ACTION ITEM - Reproduce without any pictures the lines from the one that contains "Viewport: 690px width, 464px height." through the end of the records, exactly as written.
+ + + +
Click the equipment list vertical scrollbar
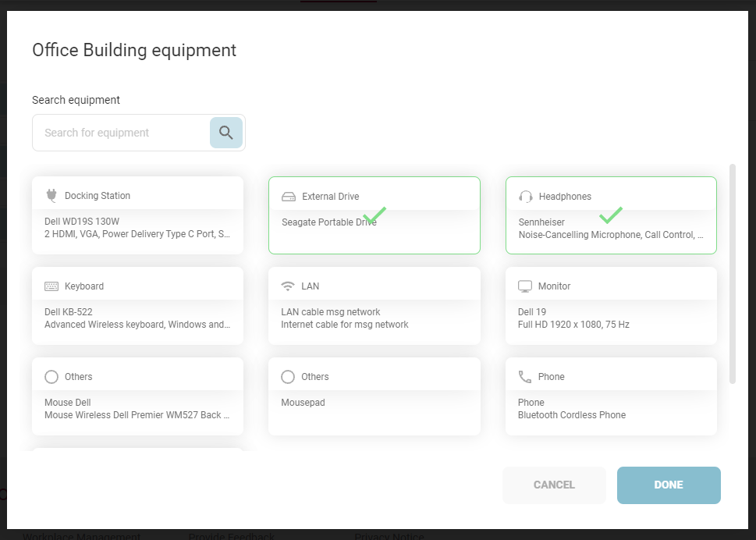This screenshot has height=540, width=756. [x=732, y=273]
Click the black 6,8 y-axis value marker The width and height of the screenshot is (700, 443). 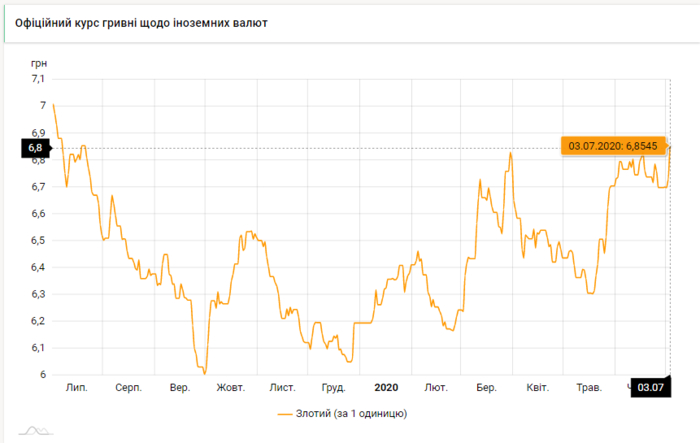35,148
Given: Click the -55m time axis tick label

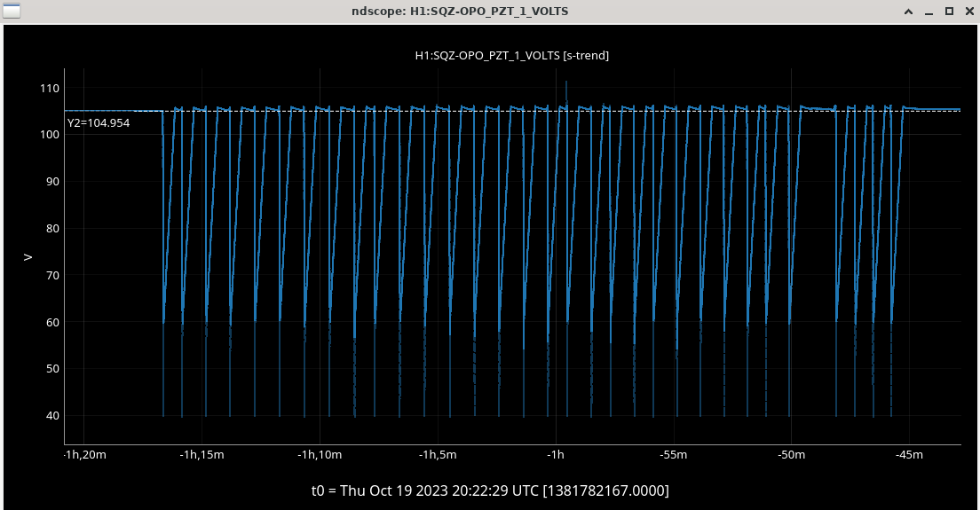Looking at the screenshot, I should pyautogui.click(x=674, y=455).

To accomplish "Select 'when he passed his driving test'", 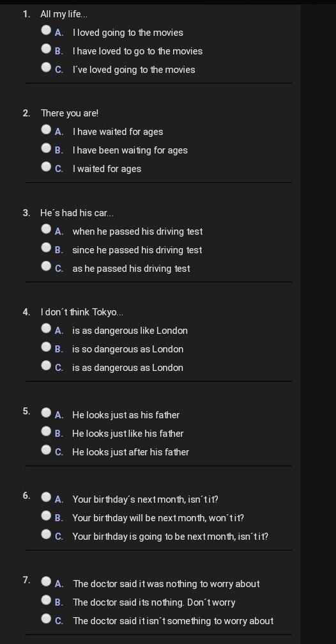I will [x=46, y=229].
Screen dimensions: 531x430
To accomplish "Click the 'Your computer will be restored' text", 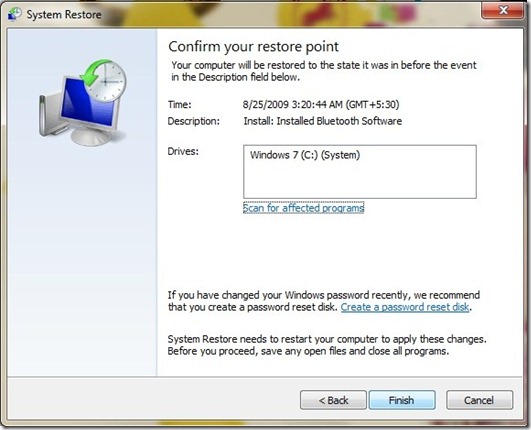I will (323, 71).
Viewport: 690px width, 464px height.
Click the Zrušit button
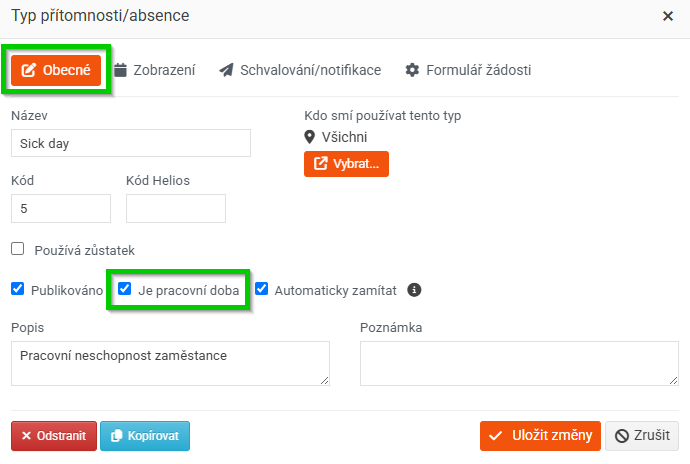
+ + + +
FINAL ANSWER -
Viewport: 690px width, 464px height.
Click the Zrušit button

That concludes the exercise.